Re: EntryInfo cache size....



> I understand your point. But I think I need to reiterate - the EntryInfo
> cache is a tree structure, you cannot delete it in arbitrary order the way
> you have done for the Entry cache. Regardless of the order that you
request
> to search it, the branch leading from the root to the desired Entry must
be
> present. You cannot delete interior nodes of the tree, you can only delete
> leaf nodes. So if your access pattern visits interior nodes first, there
is
> no advantage to un-cache them immediately after use, before hitting the
next
> node; the nodes would be recreated again as soon as you look for the
> children.
>
> I wonder what kind of memory constraints you envision. For a 1 million
entry
> directory the EntryInfo would consume probably 80-100MB. I think it's fair
to
> expect that a machine serving a million entries would have at least
several
> hundred MB of RAM available.

Because EntryInfo cache impacts less than the entry cache or dbcache,
for now it seems fine to support only the entry cache bypass ( some more
works to do though ;) )

More important issue seems to be the dbcache. The (virtual) size of the
dbcache is determined at the
ENV open time and cannot be changed afterwards. Also, it seems impossible to
bypass the dbcache unless there's an api for this I'm not aware of. (there
is ?)
The problem is, to reiterate, the dbcache can be polluted by a large
syncrepl session,
so as to make its working set unnecessarily large.

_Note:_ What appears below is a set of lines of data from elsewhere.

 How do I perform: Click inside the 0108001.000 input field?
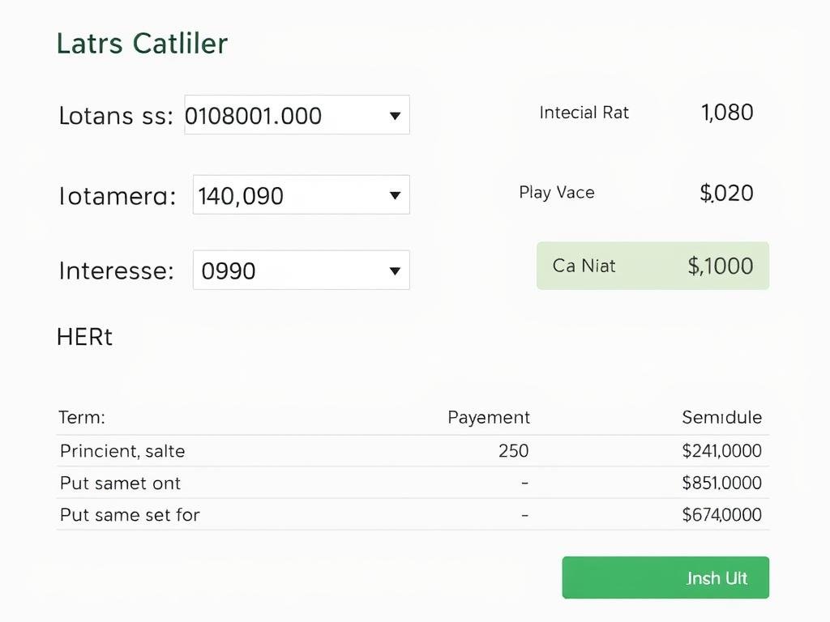point(276,115)
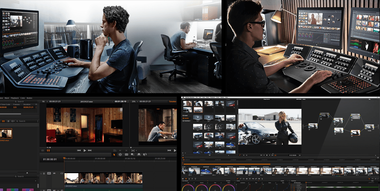This screenshot has height=191, width=380.
Task: Click the orange Timeline label
Action: point(172,101)
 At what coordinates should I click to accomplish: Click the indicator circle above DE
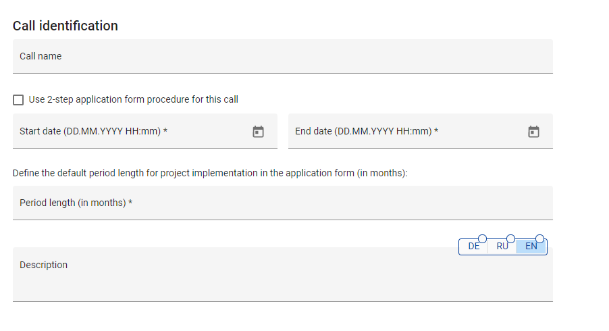(482, 238)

A solution that I'm currently thinking of is to make another database,
namely, id2UUID database,
and make a path to perform internal search on it instead of the id2entry
database.
The size of id2UUID database would be much smaller (less than 1/10 of the
id2entry).
Also the working set coming from syncrepl's index db or dn2id db accesses
would be small in general.

Comments ?

> The previous EntryInfo code was LRU driven but because it is only allowed
to
> delete leaf nodes, it really didn't help much. The EntryInfo replacement
> pattern differs from the Entry pattern, and you can't keep them in
lockstep
> without breaking the hierarchy, which would defeat the purpose of the
> back-hdb design.
>
> An alternative would be to restructure the way Searches work: instead of
> walking a flat IDL of candidates, process candidates in tree order. I've
> thought about this quite a bit; it may make some other issues easier to
> handle but it makes indexing much harder to use.
>